First, we import all necessary libraries and set up the environment, including defining the computation device (GPU or CPU) and setting random seeds for reproducibility.

In [None]:
import torch
import torch.nn as nn
import torch.optim as optim
import numpy as np
import matplotlib.pyplot as plt
import os
from torchvision import datasets, transforms
from torch.utils.data import DataLoader, random_split
from tqdm import tqdm

# Import custom modules for model architecture and training utilities
from scripts.model_architectures import SimpleCNN
from scripts.train_utils import (
    train_epoch,
    validate_epoch,
    save_checkpoint,
    load_checkpoint,
)

# Set random seeds for reproducibility
torch.manual_seed(42)
np.random.seed(42)

# Set up the computation device
device = torch.device("cuda" if torch.cuda.is_available() else "cpu")
print(f"Using device: {device}")


## 2. Data Preparation

In this step, we define the data transformations, load the augmented dataset, split it into training and validation sets, and create data loaders to efficiently feed the data to the model. Corresponding function in train_utils.py: `load_data`

In [None]:
# Define data transformations: resize, convert to tensor, and normalize
data_transforms = transforms.Compose([
    transforms.Resize((32, 32)),
    transforms.ToTensor(),
    transforms.Normalize((0.5, 0.5, 0.5), (0.5, 0.5, 0.5))
])

# Load the full dataset from the augmented data directory
train_data_dir = "data/augmented/train"
full_dataset = datasets.ImageFolder(root=train_data_dir, transform=data_transforms)

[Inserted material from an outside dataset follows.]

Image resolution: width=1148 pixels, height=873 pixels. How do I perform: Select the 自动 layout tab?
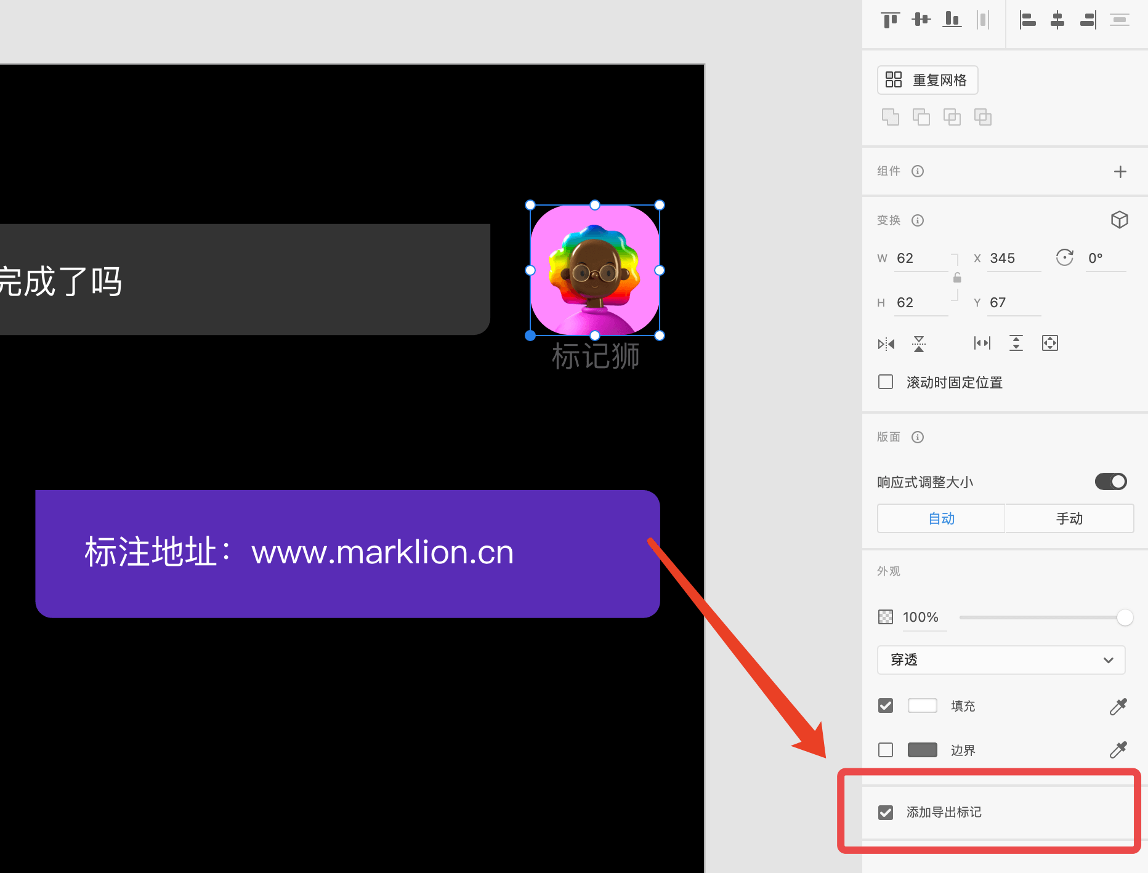[941, 518]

# Split the dataset into training and validation sets (80/20 split)
train_size = int(0.8 * len(full_dataset))
val_size = len(full_dataset) - train_size
train_dataset, val_dataset = random_split(
    full_dataset, [train_size, val_size],
    generator=torch.Generator().manual_seed(42)
)

# Create data loaders for training and validation
batch_size = 64
train_loader = DataLoader(train_dataset, batch_size=batch_size, shuffle=True, num_workers=2)
val_loader = DataLoader(val_dataset, batch_size=batch_size, shuffle=False, num_workers=2)

# Print dataset summary
print(f"Dataset loaded from: {train_data_dir}")
print(f"Total images: {len(full_dataset)}")
print(f"Number of classes: {len(full_dataset.classes)}")
print(f"Class names: {full_dataset.classes}")
print(f"Training set size: {len(train_dataset)}")
print(f"Validation set size: {len(val_dataset)}")


## 3. Model Configuration

Here, we initialize our `SimpleCNN` model and move it to the selected device. We also define the loss function, the optimizer, and a learning rate scheduler to adjust the learning rate based on validation performance.

In [None]:
# Initialize the model and move it to the device
model = SimpleCNN(num_classes=10).to(device)

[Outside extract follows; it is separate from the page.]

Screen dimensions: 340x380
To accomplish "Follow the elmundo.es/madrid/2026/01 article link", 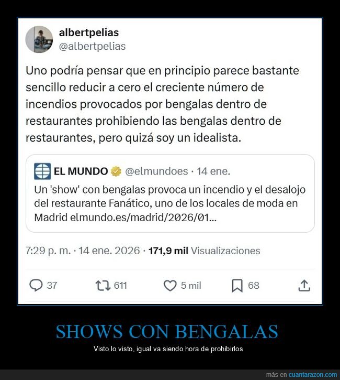I will pos(143,218).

# Define the loss function (Criterion)
criterion = nn.CrossEntropyLoss()

# Define the optimizer with weight decay for regularization
optimizer = optim.Adam(model.parameters(), lr=0.001, weight_decay=1e-5)

# Define a learning rate scheduler to reduce LR on plateau
scheduler = optim.lr_scheduler.ReduceLROnPlateau(
    optimizer, mode="min", factor=0.5, patience=3
)


## 4. Training Configuration

We set the hyperparameters for the training loop, such as the number of epochs and the patience for early stopping. We also initialize variables to track the best model and lists to store the training history.

In [None]:
# Training hyperparameters
num_epochs = 50
early_stopping_patience = 5

# Initialize tracking variables
best_val_loss = float("inf")
patience_counter = 0

# Lists to store training history for later plotting
train_losses = []
val_losses = []
train_accuracies = []
val_accuracies = []

# Create directories for saving models and results if they don't exist
os.makedirs("models", exist_ok=True)
os.makedirs("results", exist_ok=True)

print(f"Training configured for {num_epochs} epochs with early stopping patience of {early_stopping_patience}.")


## 5. Model Training

This is the main training loop. For each epoch, we train the model on the training set and then evaluate its performance on the validation set. We save the model checkpoint whenever the validation loss improves and stop training early if there is no improvement for a set number of epochs.

In [None]:
print("Starting training...")
for epoch in range(num_epochs):
    # Train for one epoch
    train_loss, train_acc = train_epoch(
        model, train_loader, criterion, optimizer, device
    )

    # Validate the model
    val_loss, val_acc = validate_epoch(model, val_loader, criterion, device)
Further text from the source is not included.